Assignment 10 Objectives

In the last assignment, you learned how to estimate and interpret confidence intervals around a point estimate (e.g., sample mean or proportion). You also learned how to simulate data from basic probability distributions to help you better understand sampling variability and the need for interval estimates. In this assignment, you will learn how to conduct a two-tail z-test and t-test and then, given the test results and the null hypothesis, to make an appropriate inference about the population parameter by either rejecting or failing to reject the null hypothesis.

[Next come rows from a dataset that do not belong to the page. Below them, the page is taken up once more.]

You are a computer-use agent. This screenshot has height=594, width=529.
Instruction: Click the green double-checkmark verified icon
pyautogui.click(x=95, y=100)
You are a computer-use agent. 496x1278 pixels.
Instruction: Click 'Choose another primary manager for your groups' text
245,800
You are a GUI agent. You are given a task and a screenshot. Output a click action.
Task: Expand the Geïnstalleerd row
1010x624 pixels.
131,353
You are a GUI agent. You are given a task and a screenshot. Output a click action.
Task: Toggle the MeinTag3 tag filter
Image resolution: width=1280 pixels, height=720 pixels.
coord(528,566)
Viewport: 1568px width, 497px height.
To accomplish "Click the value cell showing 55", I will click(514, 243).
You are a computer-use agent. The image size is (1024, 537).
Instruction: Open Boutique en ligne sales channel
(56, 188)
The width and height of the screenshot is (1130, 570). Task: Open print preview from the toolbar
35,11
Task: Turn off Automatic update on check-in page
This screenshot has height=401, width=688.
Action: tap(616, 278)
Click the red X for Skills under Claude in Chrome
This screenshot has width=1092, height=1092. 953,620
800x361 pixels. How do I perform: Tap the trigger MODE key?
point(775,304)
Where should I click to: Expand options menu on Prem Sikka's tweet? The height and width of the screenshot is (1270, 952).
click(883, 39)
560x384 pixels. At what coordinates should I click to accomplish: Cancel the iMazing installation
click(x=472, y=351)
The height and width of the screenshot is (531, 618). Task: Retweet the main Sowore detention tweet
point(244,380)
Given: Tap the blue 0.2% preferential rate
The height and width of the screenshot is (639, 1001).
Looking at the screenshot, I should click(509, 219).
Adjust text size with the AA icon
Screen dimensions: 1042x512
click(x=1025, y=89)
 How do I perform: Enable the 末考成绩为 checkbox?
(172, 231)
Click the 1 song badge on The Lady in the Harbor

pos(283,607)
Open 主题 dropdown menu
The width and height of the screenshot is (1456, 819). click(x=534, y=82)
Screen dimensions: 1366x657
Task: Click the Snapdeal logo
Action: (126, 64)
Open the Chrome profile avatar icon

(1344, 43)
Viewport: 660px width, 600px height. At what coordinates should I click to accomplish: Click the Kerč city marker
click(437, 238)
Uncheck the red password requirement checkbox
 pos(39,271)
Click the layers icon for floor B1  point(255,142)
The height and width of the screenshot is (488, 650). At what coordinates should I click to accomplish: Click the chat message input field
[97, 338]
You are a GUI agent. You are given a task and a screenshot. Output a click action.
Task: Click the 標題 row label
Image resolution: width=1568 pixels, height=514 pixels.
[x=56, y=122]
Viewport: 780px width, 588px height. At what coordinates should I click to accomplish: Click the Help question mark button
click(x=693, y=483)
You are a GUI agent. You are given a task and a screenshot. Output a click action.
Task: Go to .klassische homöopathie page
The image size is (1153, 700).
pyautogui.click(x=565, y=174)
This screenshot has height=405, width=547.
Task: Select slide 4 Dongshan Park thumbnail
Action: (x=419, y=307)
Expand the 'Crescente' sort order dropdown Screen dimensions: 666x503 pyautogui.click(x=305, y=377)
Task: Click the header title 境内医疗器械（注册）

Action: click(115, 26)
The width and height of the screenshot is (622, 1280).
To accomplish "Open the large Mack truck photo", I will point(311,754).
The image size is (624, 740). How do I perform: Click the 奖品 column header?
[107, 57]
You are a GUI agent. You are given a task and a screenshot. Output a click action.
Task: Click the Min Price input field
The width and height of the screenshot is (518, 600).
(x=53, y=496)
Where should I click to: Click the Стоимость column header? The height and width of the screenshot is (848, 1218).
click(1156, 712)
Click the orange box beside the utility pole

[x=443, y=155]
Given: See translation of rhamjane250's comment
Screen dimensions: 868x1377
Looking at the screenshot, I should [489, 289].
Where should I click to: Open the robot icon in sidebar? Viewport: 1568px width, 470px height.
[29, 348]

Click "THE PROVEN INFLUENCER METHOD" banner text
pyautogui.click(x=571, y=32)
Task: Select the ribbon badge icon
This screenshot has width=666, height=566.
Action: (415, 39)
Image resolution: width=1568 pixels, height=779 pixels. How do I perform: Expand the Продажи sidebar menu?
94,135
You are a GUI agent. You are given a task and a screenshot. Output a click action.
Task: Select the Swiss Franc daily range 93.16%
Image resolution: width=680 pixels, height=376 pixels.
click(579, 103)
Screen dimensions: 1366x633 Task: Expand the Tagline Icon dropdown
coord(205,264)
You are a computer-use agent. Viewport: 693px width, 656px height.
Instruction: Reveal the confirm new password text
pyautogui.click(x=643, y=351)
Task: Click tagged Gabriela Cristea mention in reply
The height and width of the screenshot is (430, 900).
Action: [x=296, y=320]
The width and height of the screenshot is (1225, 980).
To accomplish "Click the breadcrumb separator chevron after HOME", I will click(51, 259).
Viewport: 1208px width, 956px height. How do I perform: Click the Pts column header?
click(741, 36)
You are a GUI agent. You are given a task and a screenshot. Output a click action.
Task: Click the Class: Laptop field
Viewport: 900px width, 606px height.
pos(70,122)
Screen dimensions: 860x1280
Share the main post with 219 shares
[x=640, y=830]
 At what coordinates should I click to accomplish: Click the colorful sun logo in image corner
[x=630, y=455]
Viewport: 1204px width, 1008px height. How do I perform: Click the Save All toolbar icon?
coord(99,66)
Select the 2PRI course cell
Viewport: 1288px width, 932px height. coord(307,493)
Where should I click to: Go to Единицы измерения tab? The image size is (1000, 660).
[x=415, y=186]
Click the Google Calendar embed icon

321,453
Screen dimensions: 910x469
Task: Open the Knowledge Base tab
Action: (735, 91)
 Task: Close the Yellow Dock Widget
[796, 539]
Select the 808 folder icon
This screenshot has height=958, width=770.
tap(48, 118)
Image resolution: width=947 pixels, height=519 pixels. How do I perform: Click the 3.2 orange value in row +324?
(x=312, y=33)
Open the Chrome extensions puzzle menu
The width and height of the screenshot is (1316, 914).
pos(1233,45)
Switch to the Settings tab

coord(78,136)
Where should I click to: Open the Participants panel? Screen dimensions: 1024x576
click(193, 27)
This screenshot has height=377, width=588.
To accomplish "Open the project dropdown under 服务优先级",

Before you conduct your own hypothesis tests, we will first simulate population data from a normal probability distribution, then take random samples from our simulated population data and plot features of these samples. Our aim will be to help you visualize the sampling distribution of a sample mean, which should lead to a better understanding of the underlying mechanisms that allow us to make valid population inferences from samples with null hypothesis significance testing. While we will not expect you to do all of these tasks yourself, by providing our code along the way, we hope these examples will help you gain a better sense of how one might conduct simulations, create handy user-written functions, and generate more complex visualizations in R.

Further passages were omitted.